__DATASET EXCERPTS__
★ ★ ★
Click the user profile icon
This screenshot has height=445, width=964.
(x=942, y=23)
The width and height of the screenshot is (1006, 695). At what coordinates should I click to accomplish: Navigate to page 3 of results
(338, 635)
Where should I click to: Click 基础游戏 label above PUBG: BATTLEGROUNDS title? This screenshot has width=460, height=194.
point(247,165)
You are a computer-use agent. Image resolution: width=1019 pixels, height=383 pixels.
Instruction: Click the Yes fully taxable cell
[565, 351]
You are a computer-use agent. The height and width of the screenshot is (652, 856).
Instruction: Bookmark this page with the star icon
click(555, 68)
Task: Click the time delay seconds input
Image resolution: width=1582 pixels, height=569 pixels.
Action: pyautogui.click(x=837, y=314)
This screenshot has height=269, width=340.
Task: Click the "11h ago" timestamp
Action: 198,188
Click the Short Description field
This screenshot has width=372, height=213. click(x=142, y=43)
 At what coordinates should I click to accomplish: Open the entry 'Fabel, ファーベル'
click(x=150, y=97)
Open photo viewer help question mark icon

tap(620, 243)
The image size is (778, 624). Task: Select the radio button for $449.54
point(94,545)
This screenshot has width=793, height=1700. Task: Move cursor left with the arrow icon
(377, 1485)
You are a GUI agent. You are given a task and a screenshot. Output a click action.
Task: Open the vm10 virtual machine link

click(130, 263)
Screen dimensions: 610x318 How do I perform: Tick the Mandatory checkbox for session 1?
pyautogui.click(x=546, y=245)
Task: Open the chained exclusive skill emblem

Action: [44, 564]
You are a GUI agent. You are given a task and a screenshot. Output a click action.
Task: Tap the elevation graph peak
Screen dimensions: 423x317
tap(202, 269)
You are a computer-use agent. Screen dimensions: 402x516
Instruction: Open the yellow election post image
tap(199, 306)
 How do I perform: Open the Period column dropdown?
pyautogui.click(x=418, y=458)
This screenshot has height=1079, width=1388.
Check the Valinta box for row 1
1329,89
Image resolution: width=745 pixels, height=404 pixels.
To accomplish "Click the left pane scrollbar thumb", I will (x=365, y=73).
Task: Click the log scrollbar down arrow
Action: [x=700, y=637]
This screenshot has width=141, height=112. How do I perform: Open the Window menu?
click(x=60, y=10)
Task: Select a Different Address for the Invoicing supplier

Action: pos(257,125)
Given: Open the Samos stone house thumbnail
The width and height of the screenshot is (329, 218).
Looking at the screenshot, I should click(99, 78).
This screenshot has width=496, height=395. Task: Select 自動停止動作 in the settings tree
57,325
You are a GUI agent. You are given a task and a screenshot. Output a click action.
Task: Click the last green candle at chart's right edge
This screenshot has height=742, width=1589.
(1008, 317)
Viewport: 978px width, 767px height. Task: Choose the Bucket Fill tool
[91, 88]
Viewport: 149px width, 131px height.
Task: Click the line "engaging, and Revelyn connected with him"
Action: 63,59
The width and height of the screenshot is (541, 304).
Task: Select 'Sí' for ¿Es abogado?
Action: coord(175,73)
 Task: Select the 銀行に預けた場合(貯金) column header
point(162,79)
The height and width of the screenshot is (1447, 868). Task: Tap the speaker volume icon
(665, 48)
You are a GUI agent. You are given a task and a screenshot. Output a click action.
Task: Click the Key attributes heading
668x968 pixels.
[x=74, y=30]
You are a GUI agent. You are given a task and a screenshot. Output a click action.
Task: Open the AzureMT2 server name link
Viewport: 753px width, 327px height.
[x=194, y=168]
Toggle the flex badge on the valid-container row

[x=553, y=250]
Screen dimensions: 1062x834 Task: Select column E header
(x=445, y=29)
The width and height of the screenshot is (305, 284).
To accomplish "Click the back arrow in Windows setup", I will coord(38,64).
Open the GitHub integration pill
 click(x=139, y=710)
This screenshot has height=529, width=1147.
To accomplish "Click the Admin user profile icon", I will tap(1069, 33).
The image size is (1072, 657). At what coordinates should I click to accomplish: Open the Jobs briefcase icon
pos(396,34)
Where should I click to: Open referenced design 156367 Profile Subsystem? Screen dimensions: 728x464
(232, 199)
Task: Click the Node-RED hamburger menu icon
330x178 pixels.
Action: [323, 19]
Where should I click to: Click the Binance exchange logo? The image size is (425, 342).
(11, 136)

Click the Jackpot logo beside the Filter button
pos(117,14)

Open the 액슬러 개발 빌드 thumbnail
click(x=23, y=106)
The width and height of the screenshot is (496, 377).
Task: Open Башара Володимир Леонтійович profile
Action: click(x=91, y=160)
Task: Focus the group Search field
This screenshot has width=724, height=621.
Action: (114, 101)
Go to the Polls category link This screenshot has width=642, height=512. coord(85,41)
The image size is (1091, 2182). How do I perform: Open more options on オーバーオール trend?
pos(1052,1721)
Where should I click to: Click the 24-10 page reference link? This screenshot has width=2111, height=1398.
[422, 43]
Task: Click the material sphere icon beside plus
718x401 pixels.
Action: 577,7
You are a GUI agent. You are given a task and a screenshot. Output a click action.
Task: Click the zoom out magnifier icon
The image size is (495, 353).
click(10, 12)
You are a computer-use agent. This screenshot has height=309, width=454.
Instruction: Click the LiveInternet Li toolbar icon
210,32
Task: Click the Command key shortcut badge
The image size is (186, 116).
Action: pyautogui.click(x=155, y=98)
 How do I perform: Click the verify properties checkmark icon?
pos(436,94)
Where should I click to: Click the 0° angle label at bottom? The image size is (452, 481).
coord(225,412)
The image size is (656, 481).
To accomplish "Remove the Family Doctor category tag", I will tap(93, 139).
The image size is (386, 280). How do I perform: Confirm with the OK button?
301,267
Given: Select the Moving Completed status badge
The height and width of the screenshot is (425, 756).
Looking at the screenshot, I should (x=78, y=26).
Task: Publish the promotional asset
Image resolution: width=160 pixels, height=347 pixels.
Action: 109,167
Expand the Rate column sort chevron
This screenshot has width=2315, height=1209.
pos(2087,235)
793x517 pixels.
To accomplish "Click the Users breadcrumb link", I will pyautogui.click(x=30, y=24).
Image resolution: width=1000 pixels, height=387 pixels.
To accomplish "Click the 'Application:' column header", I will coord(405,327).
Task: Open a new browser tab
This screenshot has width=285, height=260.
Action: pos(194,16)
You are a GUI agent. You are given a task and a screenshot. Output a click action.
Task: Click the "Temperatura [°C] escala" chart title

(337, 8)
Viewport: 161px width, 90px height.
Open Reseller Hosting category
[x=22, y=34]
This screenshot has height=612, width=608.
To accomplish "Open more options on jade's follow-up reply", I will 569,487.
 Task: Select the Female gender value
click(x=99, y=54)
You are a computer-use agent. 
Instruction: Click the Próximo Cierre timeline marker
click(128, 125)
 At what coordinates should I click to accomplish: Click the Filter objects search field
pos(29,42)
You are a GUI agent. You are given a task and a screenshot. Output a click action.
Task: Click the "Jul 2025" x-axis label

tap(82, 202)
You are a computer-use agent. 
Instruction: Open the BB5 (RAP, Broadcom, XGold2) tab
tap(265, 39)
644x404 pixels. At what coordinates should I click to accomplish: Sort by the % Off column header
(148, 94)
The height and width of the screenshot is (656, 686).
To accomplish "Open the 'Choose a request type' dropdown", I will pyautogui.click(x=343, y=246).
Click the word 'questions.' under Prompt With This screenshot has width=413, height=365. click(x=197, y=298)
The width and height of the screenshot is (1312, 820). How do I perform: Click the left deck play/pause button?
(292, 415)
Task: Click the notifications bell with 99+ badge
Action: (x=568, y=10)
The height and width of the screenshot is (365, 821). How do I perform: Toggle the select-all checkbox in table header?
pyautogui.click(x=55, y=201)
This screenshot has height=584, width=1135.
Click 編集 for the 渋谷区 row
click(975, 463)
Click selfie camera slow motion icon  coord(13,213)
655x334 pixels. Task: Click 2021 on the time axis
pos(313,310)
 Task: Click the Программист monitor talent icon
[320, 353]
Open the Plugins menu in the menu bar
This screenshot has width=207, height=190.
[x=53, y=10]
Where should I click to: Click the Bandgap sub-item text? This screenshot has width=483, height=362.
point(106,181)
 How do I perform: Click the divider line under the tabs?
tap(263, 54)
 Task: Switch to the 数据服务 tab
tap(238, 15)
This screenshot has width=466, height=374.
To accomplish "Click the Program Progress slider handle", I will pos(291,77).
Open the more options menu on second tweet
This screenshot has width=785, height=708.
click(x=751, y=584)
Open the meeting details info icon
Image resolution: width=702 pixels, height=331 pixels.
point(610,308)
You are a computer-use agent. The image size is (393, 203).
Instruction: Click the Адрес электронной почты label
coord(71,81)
★ ★ ★
__TASK GOAL__
Would you return, unchanged, the lines from the one containing "Task: Click the Программист" through the end of the entries?

__PROBLEM SOLUTION__
 Task: Click the Программист monitor talent icon
[320, 353]
Open the Plugins menu in the menu bar
This screenshot has width=207, height=190.
[x=53, y=10]
Where should I click to: Click the Bandgap sub-item text? This screenshot has width=483, height=362.
point(106,181)
 How do I perform: Click the divider line under the tabs?
tap(263, 54)
 Task: Switch to the 数据服务 tab
tap(238, 15)
This screenshot has width=466, height=374.
To accomplish "Click the Program Progress slider handle", I will pos(291,77).
Open the more options menu on second tweet
This screenshot has width=785, height=708.
click(x=751, y=584)
Open the meeting details info icon
Image resolution: width=702 pixels, height=331 pixels.
point(610,308)
You are a computer-use agent. The image size is (393, 203).
Instruction: Click the Адрес электронной почты label
coord(71,81)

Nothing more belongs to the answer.